Dans Planètes, il n’y a pas d’acteurs, pas de dialogues seulement des personnages qui sont des graines de pissenlit. Oui vous avez bien lu, les composants de cette fleur vont être perturbés par une attaque nucléaire venant anéantir la Terre. Par chance, ces végétaux vont réussir à s’échapper de l’apocalypse dans un contexte géo-politique où la guerre demeure tristement encore sur certains sols hors de nos écrans. L’un des leviers est donc exposé dans ce métrage : l’arme dissuasives et ses conséquences.
–Spoilers–
LA LIGNÉE DE L’HUMANITÉ TENANT SUR DES GRAINES
Momoko Seto crée une œuvre dramatique du point de vue de la poésie, de la nature, aussi innocente que fragile tout comme les victimes de ces conflits.
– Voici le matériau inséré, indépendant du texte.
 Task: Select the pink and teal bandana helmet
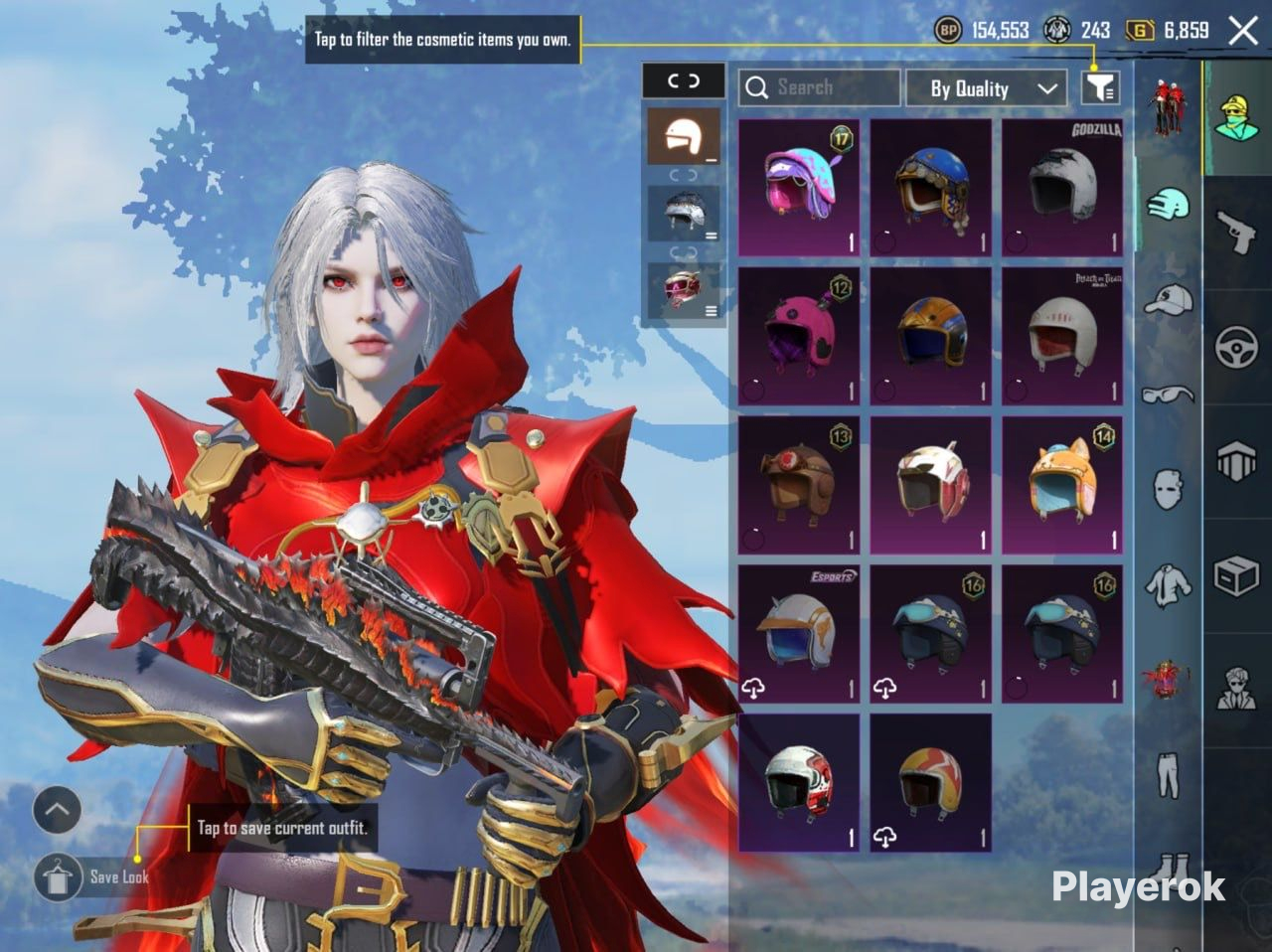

Les dernières traces de l’humanité tiennent sur ces graines qui peuvent paraître insignifiantes, mais elles ont pourtant la responsabilité de redonner vie à l’ADN de la Planète bleue.
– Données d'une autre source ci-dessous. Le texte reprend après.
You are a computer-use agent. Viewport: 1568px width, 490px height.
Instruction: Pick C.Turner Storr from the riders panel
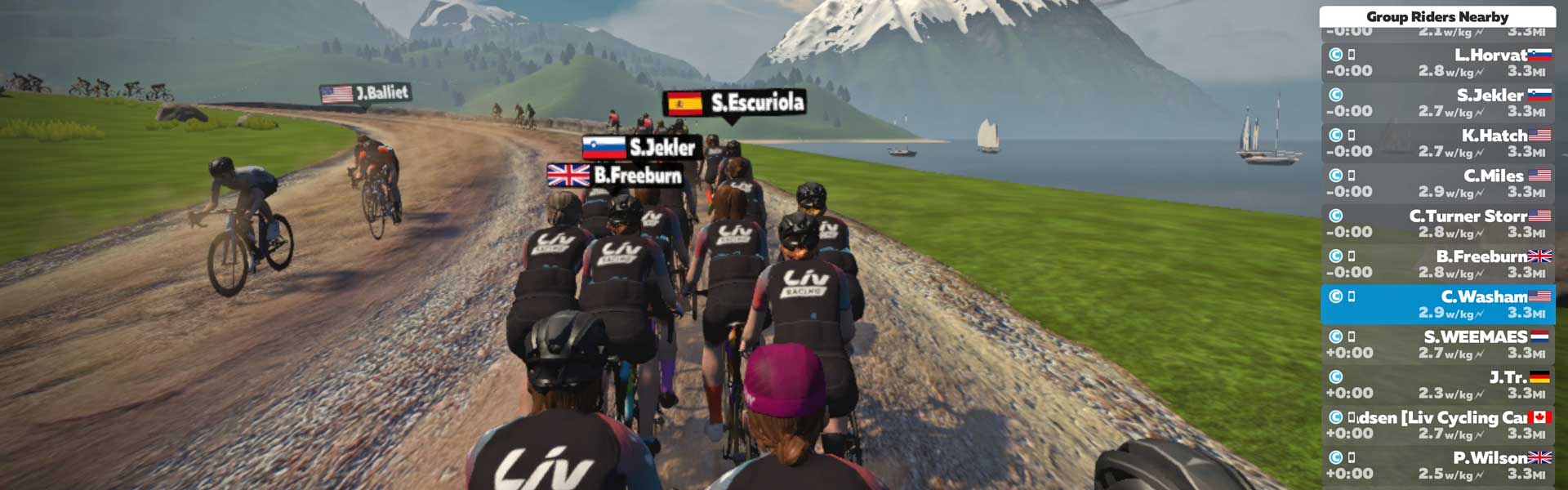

C’est alors avec étonnement que nous allons nous rendre compte que la planète choisie par ces personnages est un astre qui comporte des composants similaires à ceux de la Terre. La présence de l’eau et d’animaux vertébrés (grenouilles) et invertébrés (limaces et mantes religieuses) est l’exemple du cycle de l’évolution par la reproduction de la biodiversité exposée comme si la Terre existait toujours.
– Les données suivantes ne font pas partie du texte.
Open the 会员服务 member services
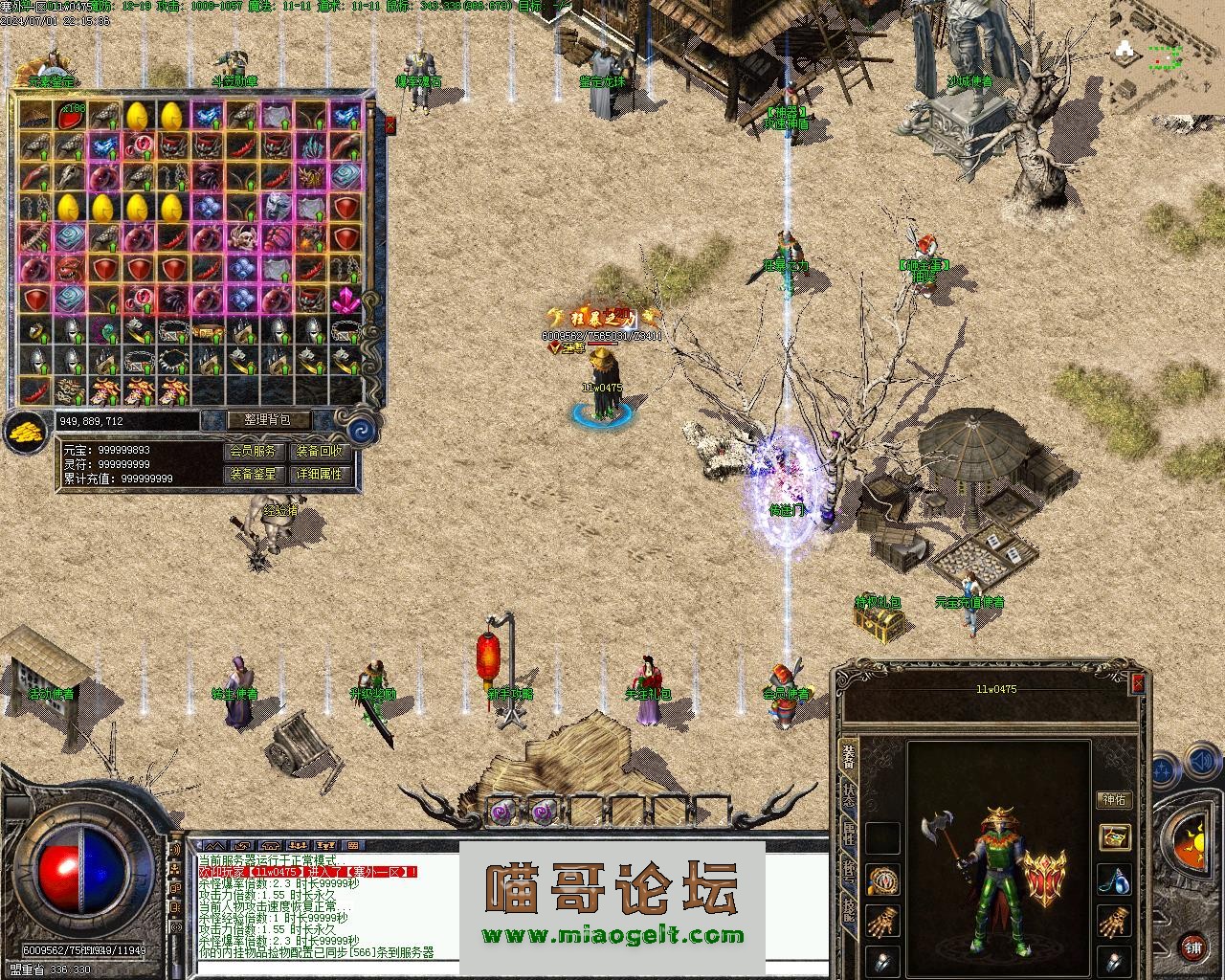The image size is (1225, 980). [x=253, y=451]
La 3D des graines de pissenlit va donner sens au terme « personnage » car l’animation utilise une physique permettant de façonner une forme d’humanité chez ces protagonistes provoquant alors de l’empathie envers ces derniers. Des visuels qui, malgré leurs mouvements animés vont nous renvoyer au documentaire par leur réalisme dans une représentation artistique créant alors un voyage expérimental.
Planètes est une expérience de cinéma à part, originale et poétique. La nature discrète va amplifier ses sons, sa grandeur, nous immergeant dans cet univers minuscule à travers la grandeur de l’espace.